**The task**
From the material below, set down exactly the lines that run from the one containing "Screenshot is 375x1952." to the one containing "Privacy Policy (313, 869)", minus the pictures.

**Data**
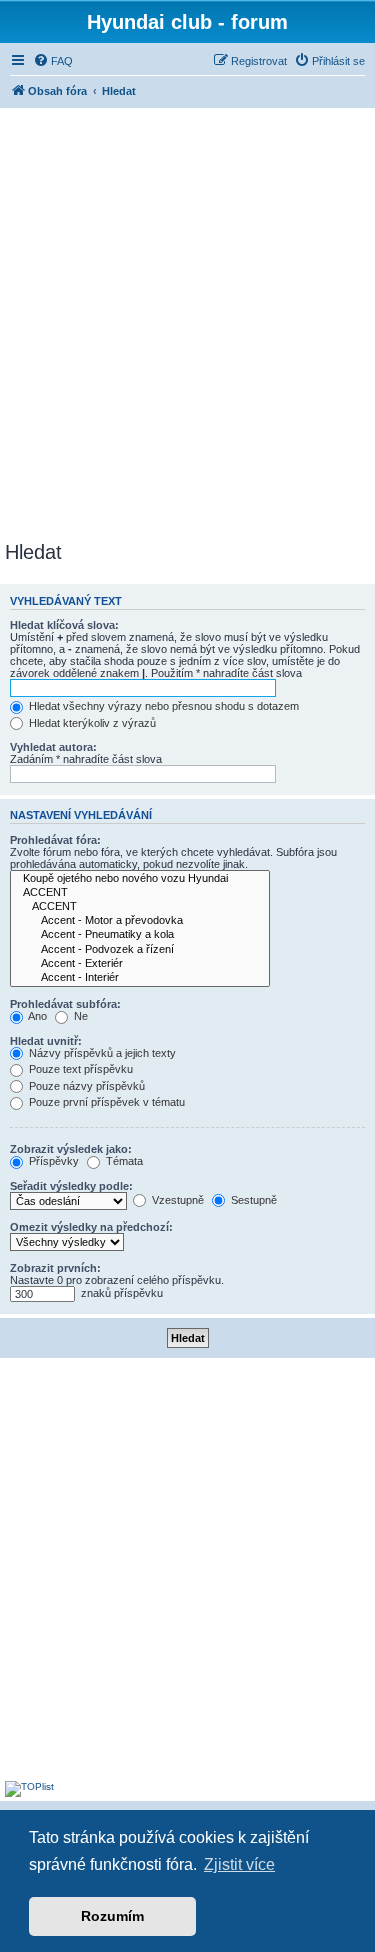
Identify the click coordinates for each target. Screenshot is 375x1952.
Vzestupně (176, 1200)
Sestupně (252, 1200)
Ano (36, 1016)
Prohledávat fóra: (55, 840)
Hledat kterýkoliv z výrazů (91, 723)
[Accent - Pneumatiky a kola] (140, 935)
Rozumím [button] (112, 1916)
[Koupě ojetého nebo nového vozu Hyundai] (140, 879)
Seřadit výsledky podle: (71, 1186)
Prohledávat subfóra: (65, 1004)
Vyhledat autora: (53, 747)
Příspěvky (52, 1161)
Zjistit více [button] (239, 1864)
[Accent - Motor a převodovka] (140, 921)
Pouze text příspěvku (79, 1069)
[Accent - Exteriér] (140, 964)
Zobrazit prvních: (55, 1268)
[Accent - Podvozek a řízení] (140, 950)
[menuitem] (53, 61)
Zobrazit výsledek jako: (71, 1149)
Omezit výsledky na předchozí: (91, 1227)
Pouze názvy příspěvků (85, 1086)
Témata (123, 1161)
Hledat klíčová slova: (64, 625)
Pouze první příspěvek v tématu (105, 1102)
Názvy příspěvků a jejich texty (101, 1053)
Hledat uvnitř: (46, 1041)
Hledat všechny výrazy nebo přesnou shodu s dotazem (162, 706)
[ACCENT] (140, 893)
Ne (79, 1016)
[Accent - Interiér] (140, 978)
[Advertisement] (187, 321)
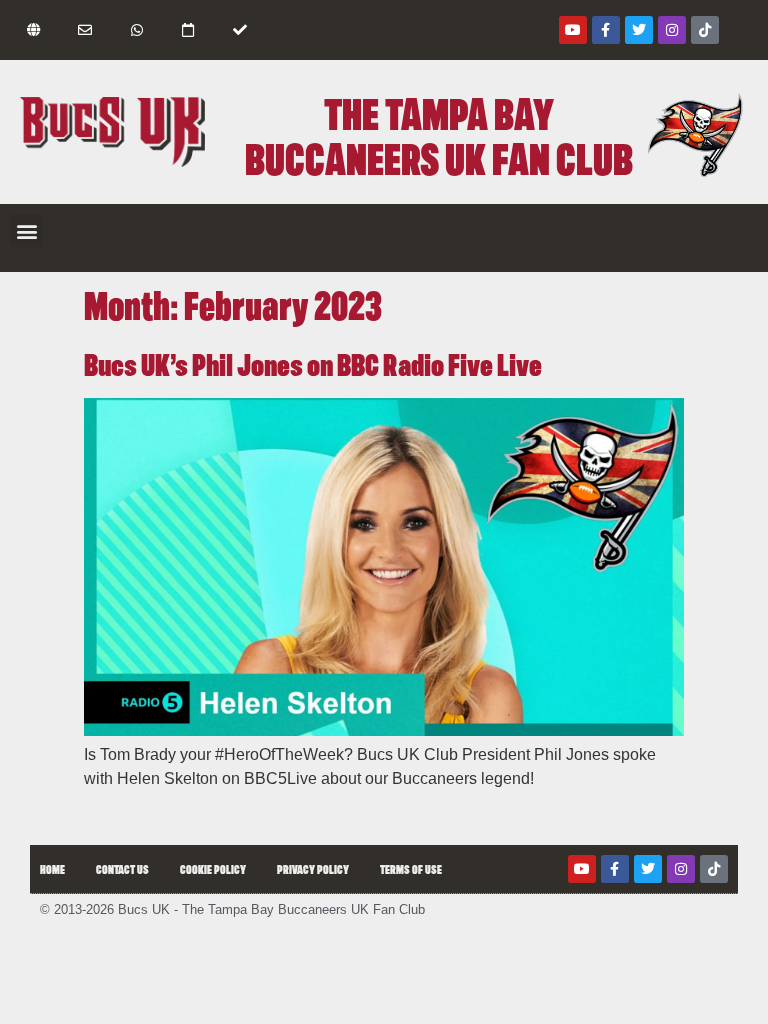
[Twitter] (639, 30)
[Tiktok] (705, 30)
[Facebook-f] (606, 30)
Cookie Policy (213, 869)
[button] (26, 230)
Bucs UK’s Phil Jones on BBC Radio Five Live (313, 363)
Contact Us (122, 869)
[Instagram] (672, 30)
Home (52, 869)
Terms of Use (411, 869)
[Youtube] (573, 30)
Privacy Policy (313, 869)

==

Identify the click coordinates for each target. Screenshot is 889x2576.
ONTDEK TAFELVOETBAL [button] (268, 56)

**Exercise solution**
Identify the click coordinates for each target. Screenshot is 375x1952.
Vzestupně (176, 1200)
Sestupně (252, 1200)
Ano (36, 1016)
Prohledávat fóra: (55, 840)
Hledat kterýkoliv z výrazů (91, 723)
[Accent - Pneumatiky a kola] (140, 935)
Rozumím [button] (112, 1916)
[Koupě ojetého nebo nového vozu Hyundai] (140, 879)
Seřadit výsledky podle: (71, 1186)
Prohledávat subfóra: (65, 1004)
Vyhledat autora: (53, 747)
Příspěvky (52, 1161)
Zjistit více [button] (239, 1864)
[Accent - Motor a převodovka] (140, 921)
Pouze text příspěvku (79, 1069)
[Accent - Exteriér] (140, 964)
Zobrazit prvních: (55, 1268)
[Accent - Podvozek a řízení] (140, 950)
[menuitem] (53, 61)
Zobrazit výsledek jako: (71, 1149)
Omezit výsledky na předchozí: (91, 1227)
Pouze názvy příspěvků (85, 1086)
Témata (123, 1161)
Hledat klíčová slova: (64, 625)
Pouze první příspěvek v tématu (105, 1102)
Názvy příspěvků a jejich texty (101, 1053)
Hledat uvnitř: (46, 1041)
Hledat všechny výrazy nebo přesnou shodu s dotazem (162, 706)
[ACCENT] (140, 893)
Ne (79, 1016)
[Accent - Interiér] (140, 978)
[Advertisement] (187, 321)
[Twitter] (639, 30)
[Tiktok] (705, 30)
[Facebook-f] (606, 30)
Cookie Policy (213, 869)
[button] (26, 230)
Bucs UK’s Phil Jones on BBC Radio Five Live (313, 363)
Contact Us (122, 869)
[Instagram] (672, 30)
Home (52, 869)
Terms of Use (411, 869)
[Youtube] (573, 30)
Privacy Policy (313, 869)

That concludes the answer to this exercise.